The deal comes a month after Comcast, the country's largest cable provider and owner of NBCUniversal, walked away from a US$45.2 billion bid for Time Warner Cable, the No. 2 cable company, after intense pressure from regulators. Time Warner Cable had chosen the Comcast deal and rejected a US$38 billion hostile offer from Charter in early 2014.
There has been a wave in consolidation in the cable industry as providers are starting to lose TV subscribers, costs for TV, sports and movies rise and pressure from online video services such as Netflix and Hulu increases.
John Malone's Liberty Broadcast Corp, which owns more than a quarter of Charter's stock, is backing the acquisition, which puts Charter in the same league as Comcast. Liberty Broadband is expected to own about 20 per cent of the new Charter, which will also include Bright House Networks, a smaller cable provider Charter said Tuesday it is buying for US$10.4 billion.
Charter, combined with Time Warner Cable and Bright House, will have nearly 24 million customers, compared with Comcast's 27.2 million. It also lags AT&T, whose pending deal with DirecTV would give it 26.4 million TV customers and 16.1 million fixed Internet customers as well as tens of millions of wireless customers.
Whether government regulators will approve the Charter deal after quashing Comcast's bid for Time Warner Cable remains to be seen. The Comcast deal would have given it more than half of the country's high-speed Internet subscribers, which the government feared would give it the power to undermine online video competitors.

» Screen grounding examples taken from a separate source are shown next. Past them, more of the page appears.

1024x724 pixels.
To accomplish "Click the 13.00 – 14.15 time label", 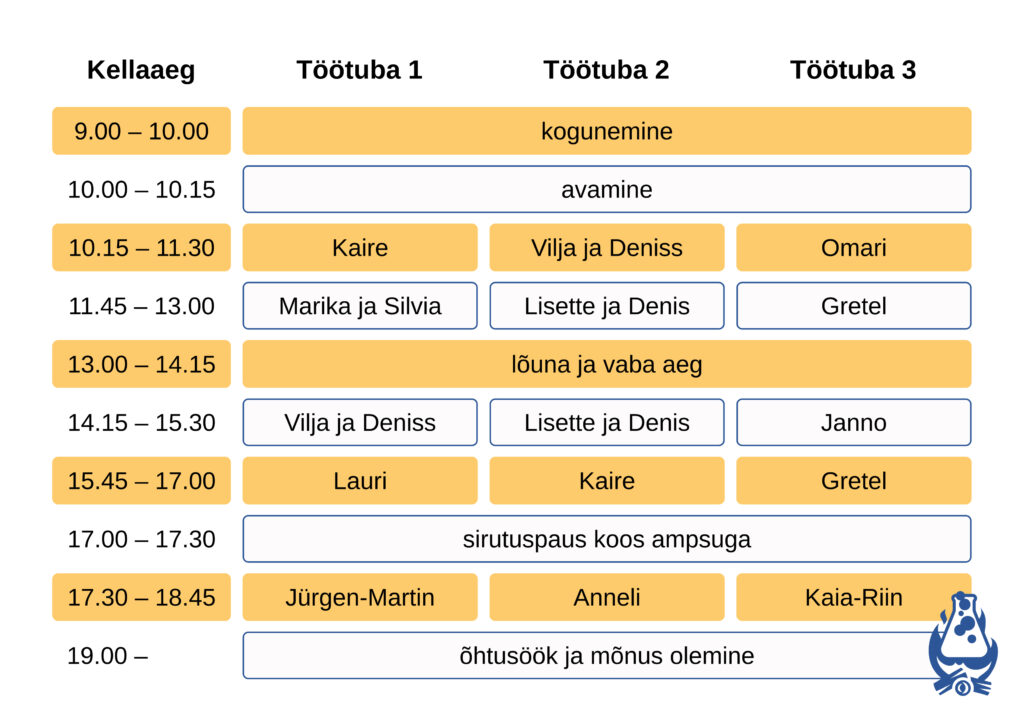I will pos(141,364).
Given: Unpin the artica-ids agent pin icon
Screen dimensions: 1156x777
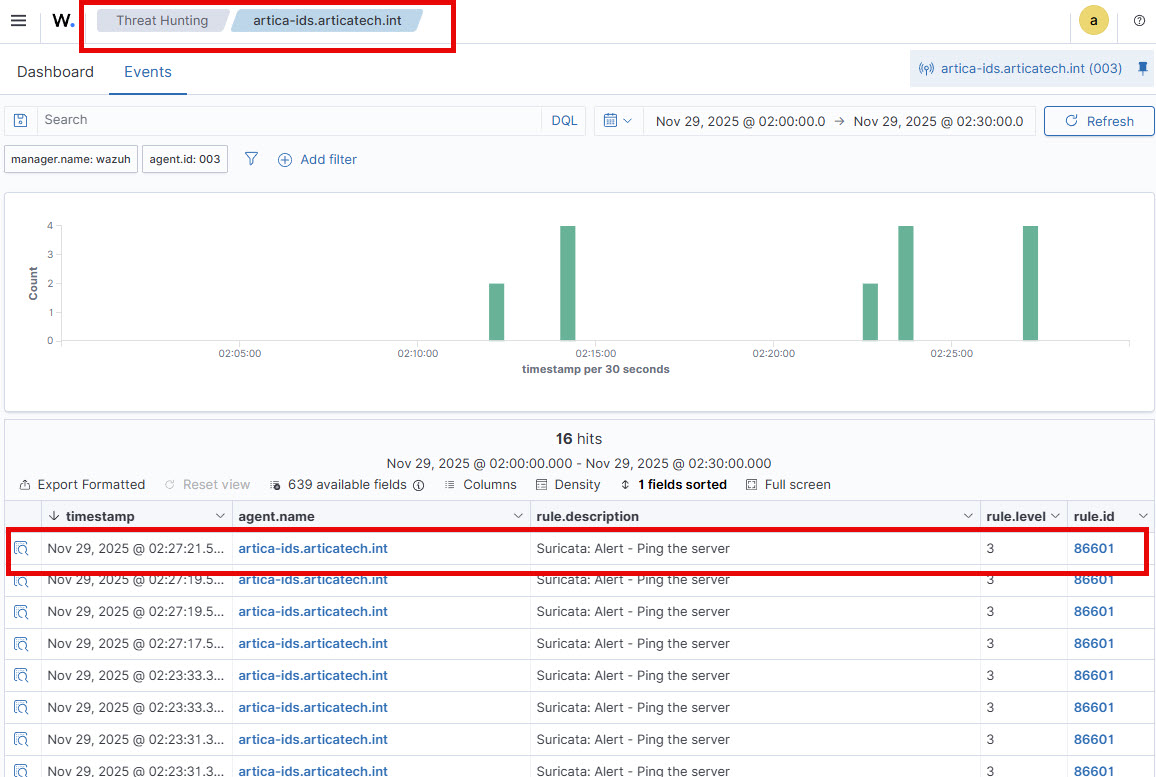Looking at the screenshot, I should tap(1143, 69).
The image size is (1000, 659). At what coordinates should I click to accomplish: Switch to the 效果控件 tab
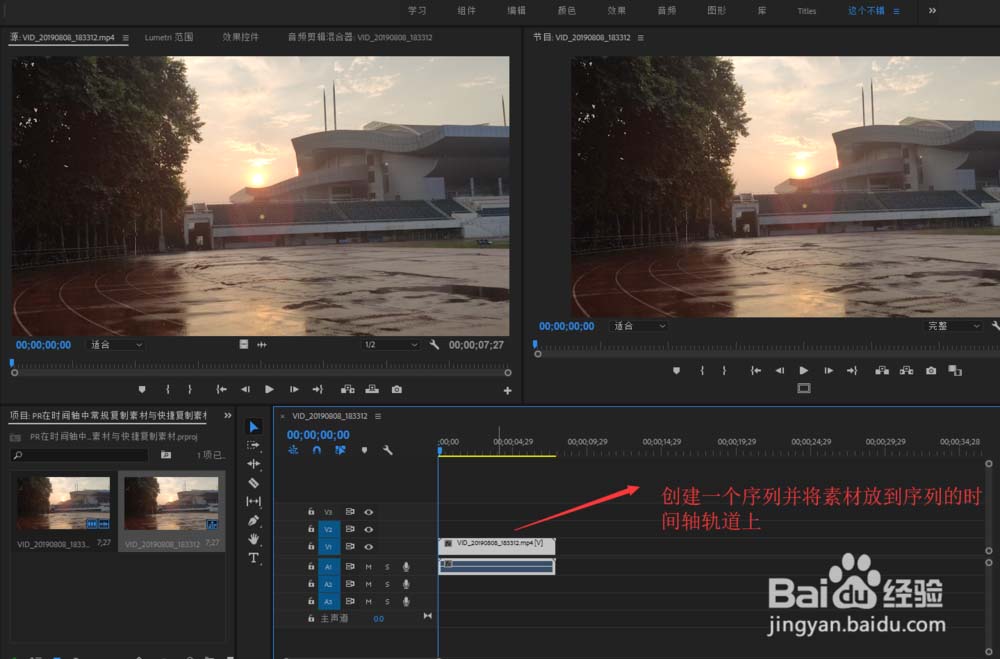pyautogui.click(x=240, y=35)
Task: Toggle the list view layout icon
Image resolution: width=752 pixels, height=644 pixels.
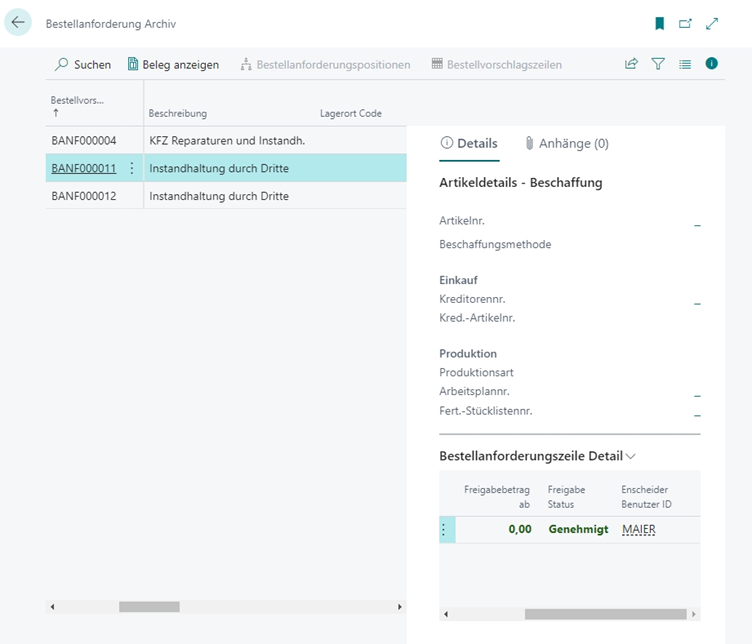Action: click(x=685, y=64)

Charter will have less than 30 per cent of those fast-broadband customers, the company said Tuesday.
"We're a very different company from Comcast and this is a very different transaction," said Charter CEO Tom Rutledge on a conference call Tuesday. "We're confident it's going to get done," said Time Warner Cable CEO Rob Marcus.
In a statement Tuesday, Federal Communications Commission Chairman Tom Wheeler said that the FCC weighs every merger on its own to see if it will be in the public interest, and that "an absence of harm is not sufficient." He said the FCC "will look to see how American consumers would benefit" from the deal.
"One has to be sober about genuine risks that this deal could still be rejected," said MoffettNathanson's Craig Moffett in a research note Tuesday, given the number of Internet and TV subscribers involved.
The deal comes with a US$2 billion break-up fee if it doesn't go through. If regulators don't approve it, Charter would pay Time Warner Cable; if Time Warner Cable kills the deal and goes with another buyer, it'll pay.
Charter Communications Inc., based in Stamford, Connecticut, will provide US$100 in cash and shares of a new public parent company equal to 0.5409 shares of Charter for each outstanding Time Warner Cable Inc share. The transaction values each Time Warner Cable share at about US$195.71.
The companies on Tuesday valued New York-based Time Warner Cable at a total of US$78.7 billion, including debt.
The deal is expected to be completed by the end of the year.